Under the new laws, companies looking to voluntary delist will now have to pay a higher premium to get a deal completed; receive the approval of 75% of shares held by independent shareholders; and gain the approval of the appointed independent financial advisor (IFA) that they are both 'reasonable' and 'fair'.

Singapore’s IPO market is starting to rebound from its 2018 performance as IPO deals in YTD climbed to $1.54b (US$1.11b) from nine IPO deals, surpassing share sales of $1.27b (US$920m) raised from 24 floats in the previous year, the report cited data from Zephyr.

“Whilst the STI’s 2019 performance appears impressive at first glance, zooming out from the headline numbers suggests that the rebound has merely come from a low base to return to more historically average levels. In our view, the same can be said for new listing activity in the SGX,” Fitch Solutions explained.

Fitch Solutions noted that 2018 was an exceptionally slow year for floats and saw just four deals which raised over $138.5m (US$100m). The largest deal was the proposed US$245.4m float of an unknown stake in power distribution holding company Summit Power International. The deal failed to reach the market as it was postponed having cited a lack of demand from equity capital market (ECM) investors for non-real estate investment trust (REIT) listings on the SGX.
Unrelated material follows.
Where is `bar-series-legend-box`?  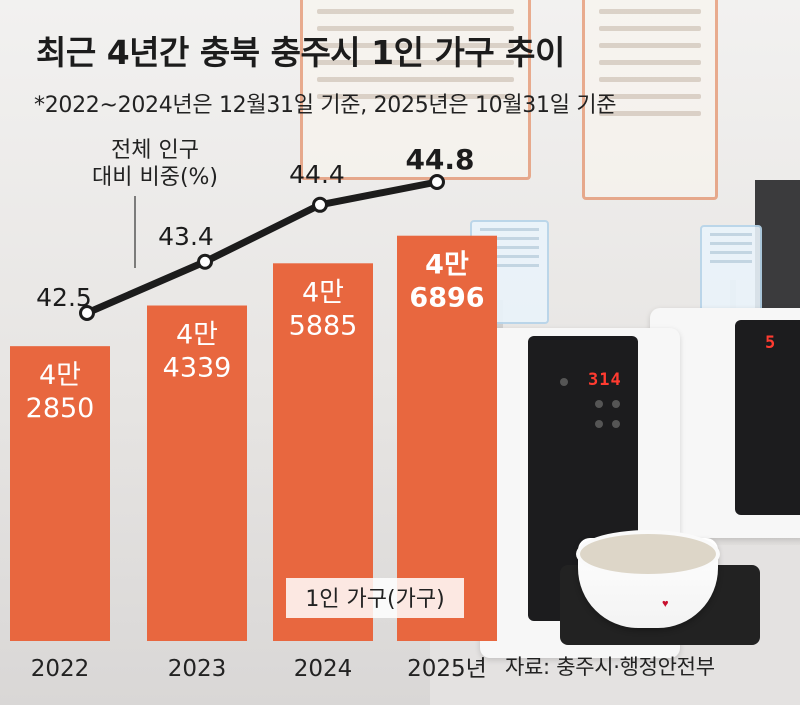
bar-series-legend-box is located at coordinates (375, 598).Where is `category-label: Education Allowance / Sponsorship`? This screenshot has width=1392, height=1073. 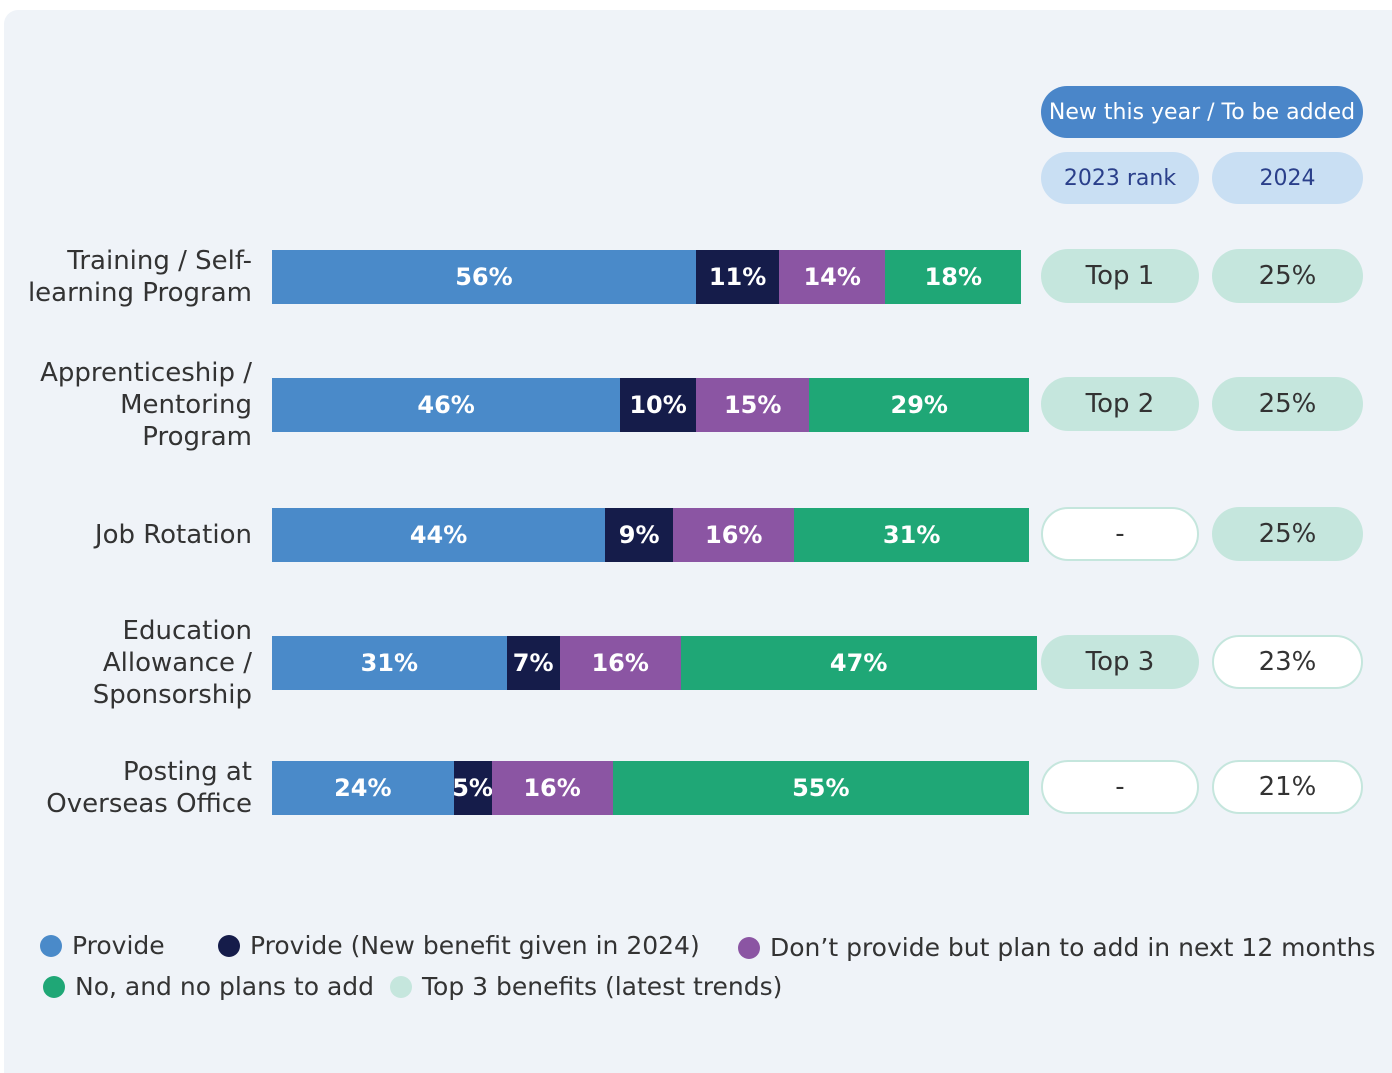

In H1, the two notable deals involved ARA US Hospitality Trust and Eagle Hospitality REIT. ARA US Hospitality Trust is the first listed US hospitality trust on the local bourse, which priced its stapled securities at $1.19 (US$0.88) apiece, whilst Eagle Hospitality REIT’s 580.56 million securities were offered at $1.06 (US$0.78) apiece. In addition, Prime US Real Estate Investment Trust’s IPO deal also went above $138.5m (US$100m) with a $408.54m (US$294.98m) float.

As all three deals are comprised of REITS and Summit Power is a non-REIT, Fitch noted that ECM investors are starting to lose appetite with non-REIT deals. 
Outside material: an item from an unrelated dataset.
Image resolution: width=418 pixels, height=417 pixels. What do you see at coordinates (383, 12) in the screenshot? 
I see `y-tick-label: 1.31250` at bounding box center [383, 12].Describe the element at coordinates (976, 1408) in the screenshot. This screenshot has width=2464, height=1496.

“Such deals suggest that the SGX remains a go-to fundraising source for the Singaporean REIT sector, which continues to ranks as the biggest in Asia (excluding Japan). We note that there are 42 REITs and property trusts active in Singapore at the time of writing, with a combined market capitalisation of $90b representing a substantial portion of the real estate market,” Fitch solutions continued. 
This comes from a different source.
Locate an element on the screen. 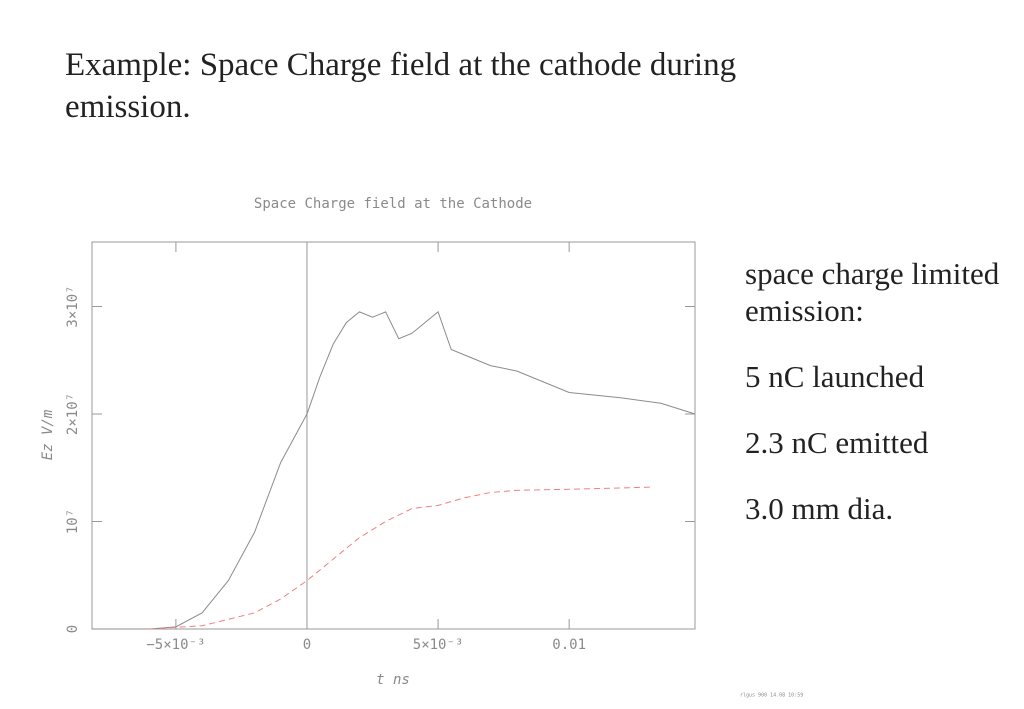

Furthermore, ECM investors continue to receive support from the government as well, citing MAS’ decision way back 2015 when they decided to cut 60% leverage limit for REITs that retain a credit rating, which would subsequently be subject to the same limit as other REITs.

MAS added that it would raise the leverage limit for all REITs to 45% of the total assets, up from 35%. Furthermore, it increased the limit on property developments by 15-25% of a REIT's assets to allow for more operational flexibility.